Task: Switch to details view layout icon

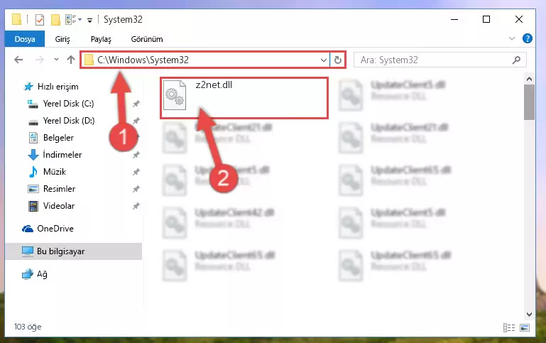Action: 509,327
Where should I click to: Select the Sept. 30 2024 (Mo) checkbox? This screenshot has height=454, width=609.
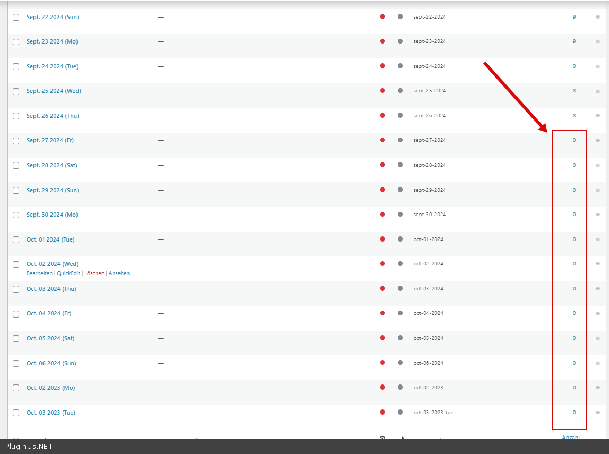point(16,215)

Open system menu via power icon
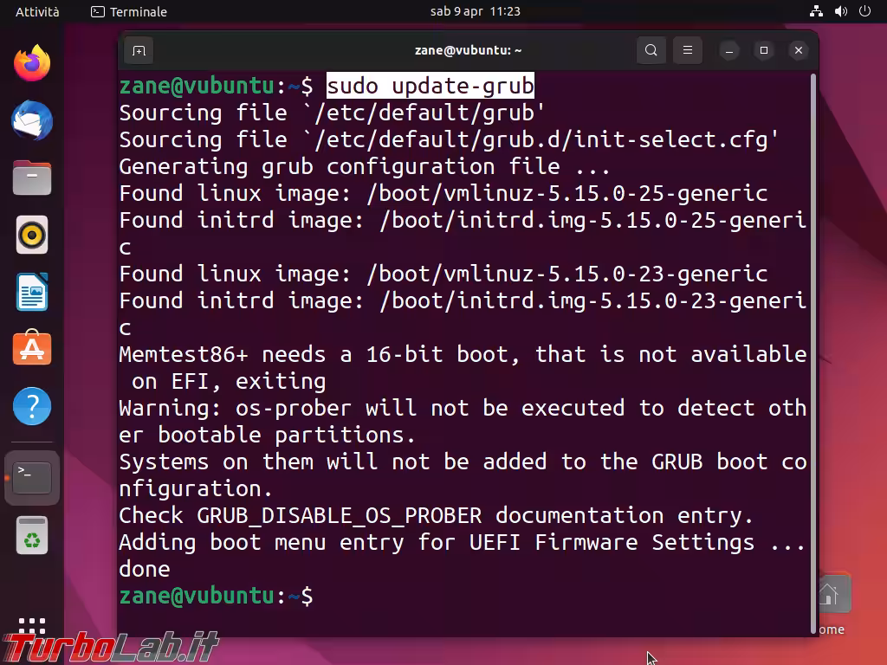click(864, 11)
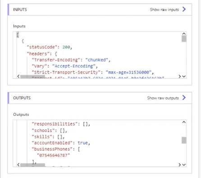The image size is (201, 178).
Task: Click the Show raw outputs chevron arrow
Action: [x=184, y=98]
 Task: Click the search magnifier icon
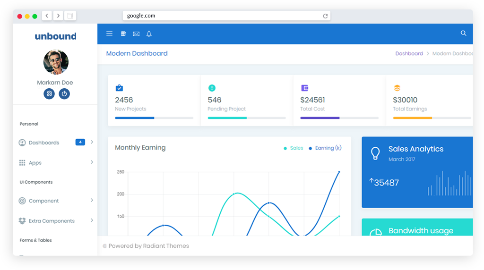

# Work required
Return every entry of the data above verbatim, with no images included.

# Response to this task
Task: Switch to details view layout icon

Action: 509,327
Where should I click to: Select the Sept. 30 2024 (Mo) checkbox? This screenshot has height=454, width=609.
point(16,215)

Open system menu via power icon
click(864, 11)
The image size is (201, 178).
Task: Click the Show raw outputs chevron arrow
Action: [x=184, y=98]
 Task: Click the search magnifier icon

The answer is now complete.